Bag

Friday nights, after her ex picks up their son, Mabel wanders through the rooms of the upstairs apartment, sipping wine from a Disneyland plastic cup, and eventually heading downstairs to the front porch where she finds Roxie, pushing off on the glider, smoking and stubbing out the butts in a coffee can filled with sand. 

Roxie’s the building’s manager (kind of), security, (sort of), monitor, (definitely), and has taken Mabel under her wing, my big bat wing she calls it, as soon as Mabel moved in and Mabel has to admit, it’s pretty nice having Roxie on her side. She knows all the neighbors and which ones to avoid and who hasn’t paid rent and who always double parks blocking the driveway. It’s nice not worrying about the guys hanging out across the way or other threats she’s encountered since moving downtown. Somehow Roxie is always there, peeking out her front window and swooping in to make things better.

Roxie, herself, has lived on that corner for years. Last stop, she said, pulling on a fake train whistle, with that husky deep laugh of hers and bright blue eyes that said, Funny, not funny, at the same time.

Mabel sits on the cement step, Disneyland cup filled to the top with more wine, and Roxie tips back a bottle of whisky as they talk. Mostly Roxie. Mabel can only get a line or two in but that’s fine too, it’s good not to be cross examined, to just let Roxie fill in the blanks. You won’t live here long, she predicted, a year or so. Mabel regards the school across the street- her son’s school during the week, kindergarten, but now that school seems far off and the weekdays, one marching right behind the other, seem like someone else’s responsibility, as if Mabel is unmoored, no longer in charge of her life.

Roxie had been a singer once, years ago, before life threw wrenches in her plans but she still liked to perform the old songs – Ricky Nelson stuff mostly. She’d sit on the glider and let her voice ring out-smoky but strong, with lots of old-fashioned feeling and sometimes people at the light would honk or give her a thumbs up.

What’s with the cup? Roxie asked when they first started hanging out together. Mabel began We got it a few years ago, when I was still married. I get it, Roxie interrupted, Family, children, picket fences, she lists them like they’re in quotes. That’s an old story, isn’t is?

Now Roxie stands. Let’s take a drive. They get in Roxie’s blue Eldorado, dented and rusty. The stuffing is leaking and the springs pinch. First down the long stretch of Bridge Blvd, shops closed and boarded, Roxie’s face lighting up, then darkening under the streetlights. Mabel sips her wine. Roxie turns the steering wheel with the flat of her palm. The neon signs of her old haunts blooming on the windshield.

Find me a smoke, Roxie says, and pushes her big purse towards Mabel, keys jangling on the wide strap. Mabel opens it and breathes in deep. It smells of smooth leather, Jean Nate, and cigarettes. It reminds her of women her mother’s age, with their overstuffed pocketbooks. What are you up to? Roxie laughs. And Mabel feels like a child, her child, who got caught doing something embarrassing. Mabel hands her the cigarette, and Roxie cracks the window, the smoke sliding up and out.

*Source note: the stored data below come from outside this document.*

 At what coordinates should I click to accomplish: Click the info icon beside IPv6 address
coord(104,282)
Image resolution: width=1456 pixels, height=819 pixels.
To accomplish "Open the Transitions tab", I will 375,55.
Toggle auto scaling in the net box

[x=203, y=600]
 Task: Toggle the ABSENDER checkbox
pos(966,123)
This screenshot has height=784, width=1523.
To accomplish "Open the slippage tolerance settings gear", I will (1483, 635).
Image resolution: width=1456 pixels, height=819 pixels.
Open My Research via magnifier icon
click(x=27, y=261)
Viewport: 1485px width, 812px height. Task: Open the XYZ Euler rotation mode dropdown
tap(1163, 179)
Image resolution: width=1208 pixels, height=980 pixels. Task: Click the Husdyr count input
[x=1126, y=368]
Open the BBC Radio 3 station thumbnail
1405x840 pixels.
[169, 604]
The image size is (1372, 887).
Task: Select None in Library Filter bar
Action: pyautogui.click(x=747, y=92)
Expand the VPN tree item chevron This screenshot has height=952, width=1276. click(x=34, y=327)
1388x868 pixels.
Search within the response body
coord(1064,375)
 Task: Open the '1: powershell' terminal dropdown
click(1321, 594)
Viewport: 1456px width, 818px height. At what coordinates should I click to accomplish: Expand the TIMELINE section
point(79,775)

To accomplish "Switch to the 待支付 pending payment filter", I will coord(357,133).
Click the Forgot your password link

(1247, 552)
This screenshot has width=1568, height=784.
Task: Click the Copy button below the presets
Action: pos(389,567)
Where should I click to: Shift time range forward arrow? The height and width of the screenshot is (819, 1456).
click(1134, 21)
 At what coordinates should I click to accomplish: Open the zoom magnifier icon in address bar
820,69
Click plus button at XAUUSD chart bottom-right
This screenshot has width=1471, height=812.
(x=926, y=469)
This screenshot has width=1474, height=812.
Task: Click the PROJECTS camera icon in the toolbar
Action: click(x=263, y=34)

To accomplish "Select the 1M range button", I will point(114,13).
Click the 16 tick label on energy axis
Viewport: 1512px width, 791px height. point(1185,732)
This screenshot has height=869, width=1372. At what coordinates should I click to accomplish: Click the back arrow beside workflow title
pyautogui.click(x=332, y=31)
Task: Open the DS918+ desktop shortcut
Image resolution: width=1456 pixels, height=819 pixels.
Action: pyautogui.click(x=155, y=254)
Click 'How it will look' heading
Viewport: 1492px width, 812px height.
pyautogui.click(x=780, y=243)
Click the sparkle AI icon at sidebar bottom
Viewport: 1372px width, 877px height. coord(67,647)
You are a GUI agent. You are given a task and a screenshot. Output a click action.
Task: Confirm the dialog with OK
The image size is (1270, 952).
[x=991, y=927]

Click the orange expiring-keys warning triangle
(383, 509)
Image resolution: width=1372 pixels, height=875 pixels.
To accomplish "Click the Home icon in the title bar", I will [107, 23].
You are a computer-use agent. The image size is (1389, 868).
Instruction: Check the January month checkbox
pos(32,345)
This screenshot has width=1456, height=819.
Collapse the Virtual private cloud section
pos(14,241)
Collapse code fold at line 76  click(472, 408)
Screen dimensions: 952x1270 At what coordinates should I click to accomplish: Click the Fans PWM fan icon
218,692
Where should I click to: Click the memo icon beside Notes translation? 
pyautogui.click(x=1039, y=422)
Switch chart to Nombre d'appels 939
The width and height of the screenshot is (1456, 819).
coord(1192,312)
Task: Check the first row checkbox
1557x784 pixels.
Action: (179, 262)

They continue down the empty streets, closer to the harbor, its wetness dredged up and over the hood. A burst of color lights the sky. Fireworks. A party on a boat at sea, the multi colors shocking. Her son would like this, Mabel thinks, her son who is far away, with his father’s new wife, and his new baby brother. She’ll tell him about the fireworks when he comes home.

The tires feel spongy on the road, almost connected, and to Mabel the car is like a shark sliding through smooth waters. She puts her feet up on the dash and leans her head back on the wide seat, closes her eyes. Roxie reaches over and smooths her hair.

When they pull into the driveway, Mabel looks around for her empty cup. Gone. She looks under the seat. Not there. Roxie shrugs when Mabel asks if she’s seen it. Mabel stumbles up the stairs to her apartment, tired and too high. Later on in bed, an image comes to her. Roxie’s big catch-all of a bag, slumped on the front seat of the car. And Mabel knows, Roxie took the cup. She kept it for herself.